* **What is needed**: Render the records as a two-column CSV with the headers request and answer. Start at the line containing "You are a computer-use" and go through the end of the records, with one row per request. Put its text and its answer each in one quoted field, replace line breaks with spaces, and leave out the pictures.

─── Data for this exercise

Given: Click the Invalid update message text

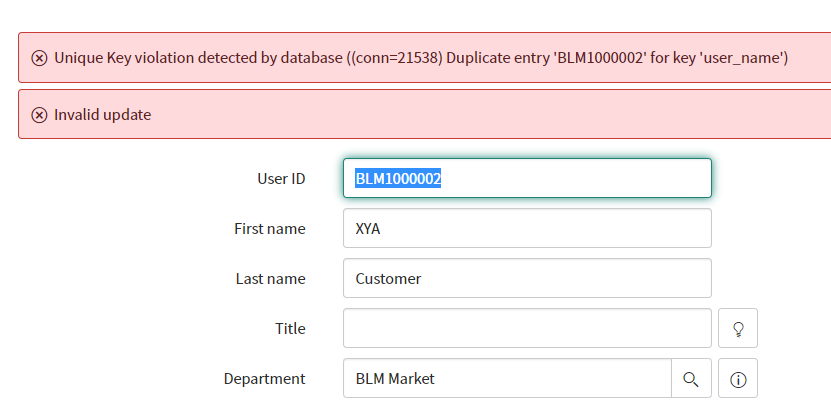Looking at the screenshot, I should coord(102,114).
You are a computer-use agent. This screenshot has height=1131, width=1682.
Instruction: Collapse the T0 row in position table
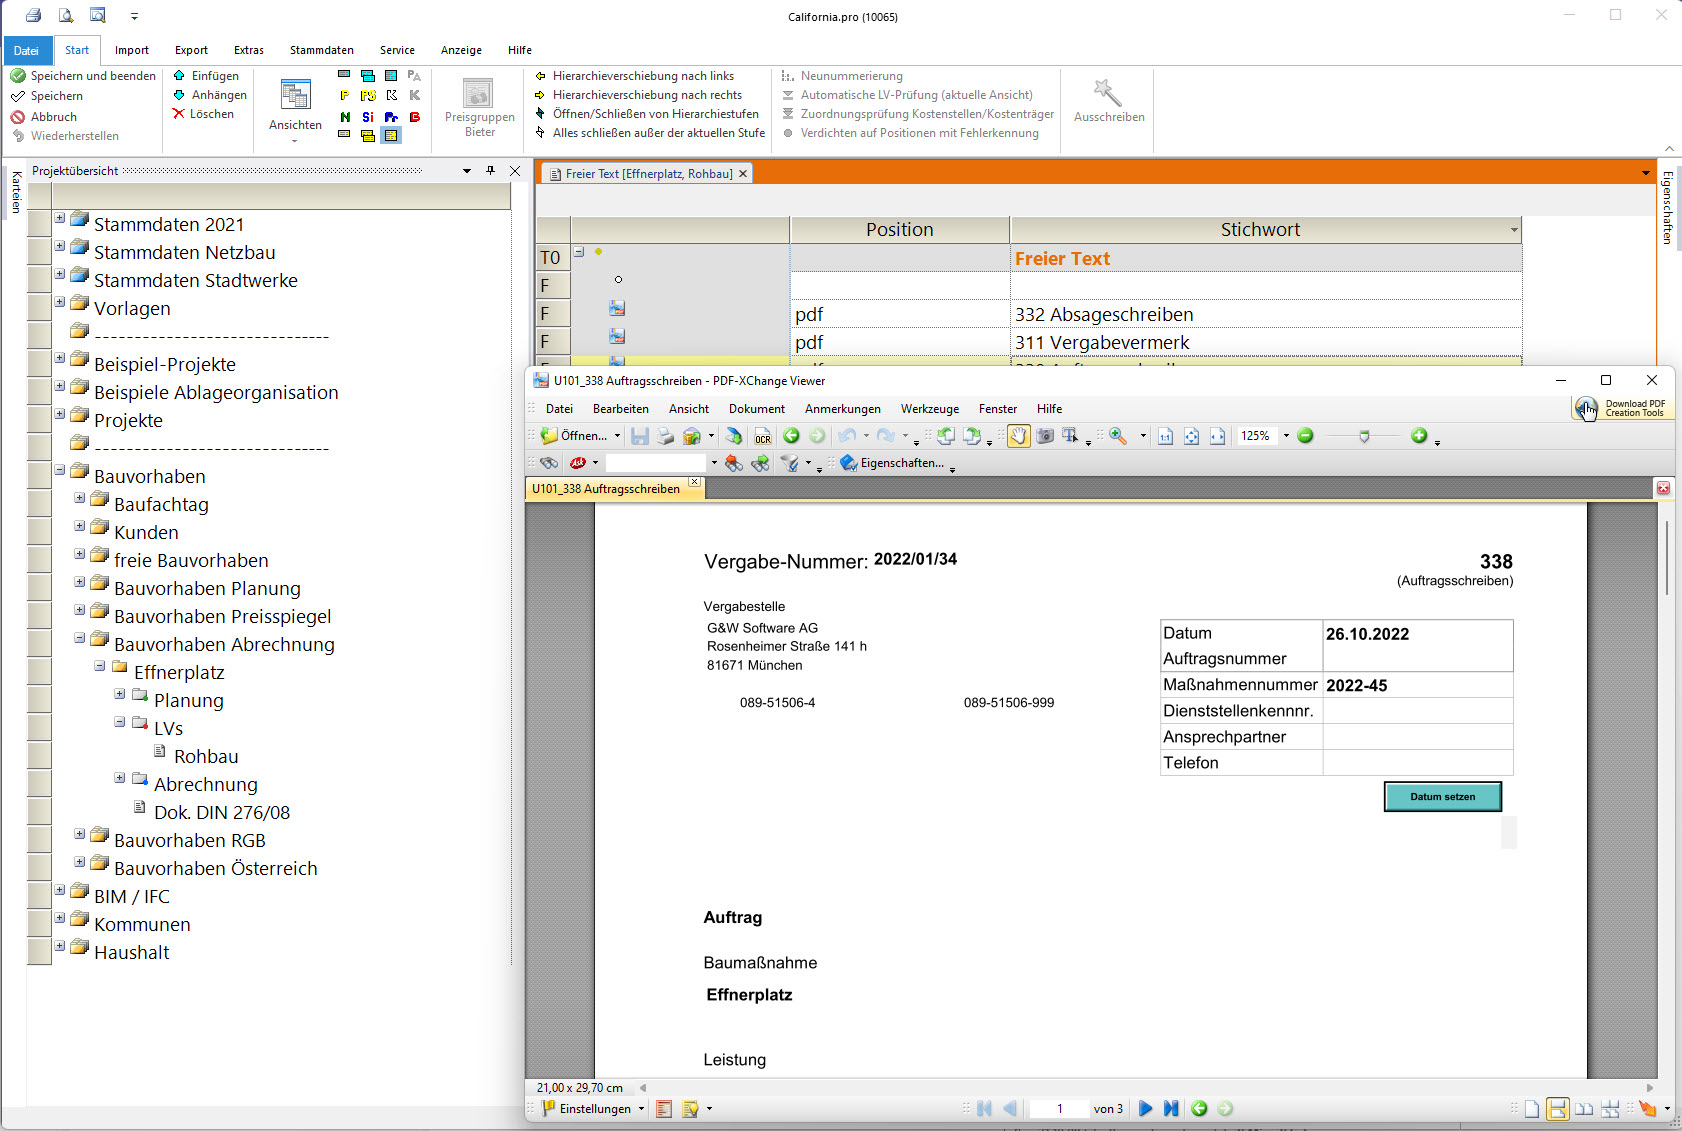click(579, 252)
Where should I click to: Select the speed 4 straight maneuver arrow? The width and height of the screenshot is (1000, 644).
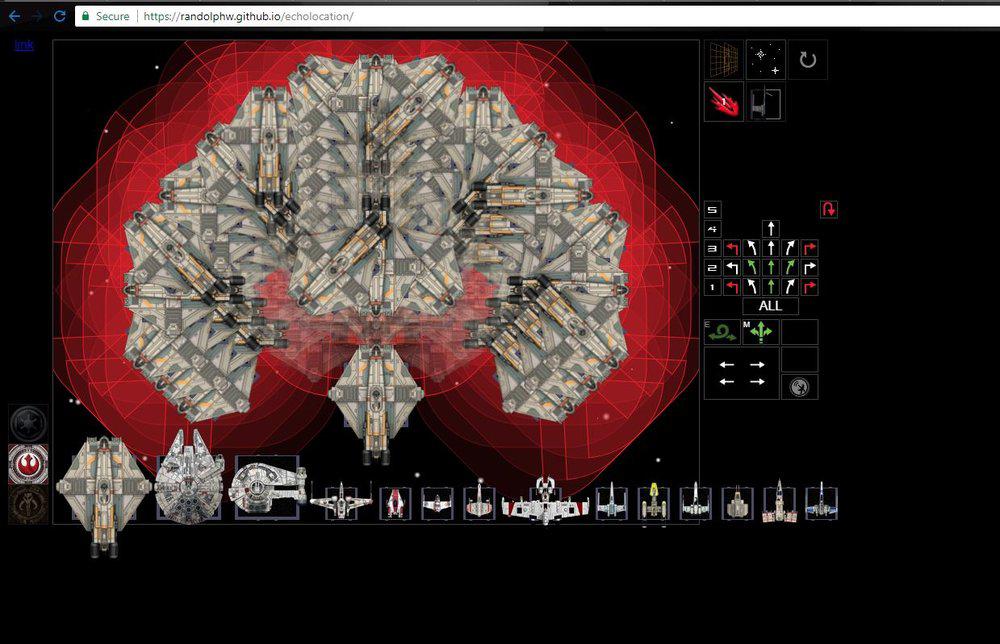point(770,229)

──────

* **Result of the exercise**:
request,answer
"You are a computer-use agent. This screenshot has height=1131, width=1682. Instruction: Collapse the T0 row in position table","click(579, 252)"
"Where should I click to: Select the speed 4 straight maneuver arrow? The width and height of the screenshot is (1000, 644).","point(770,229)"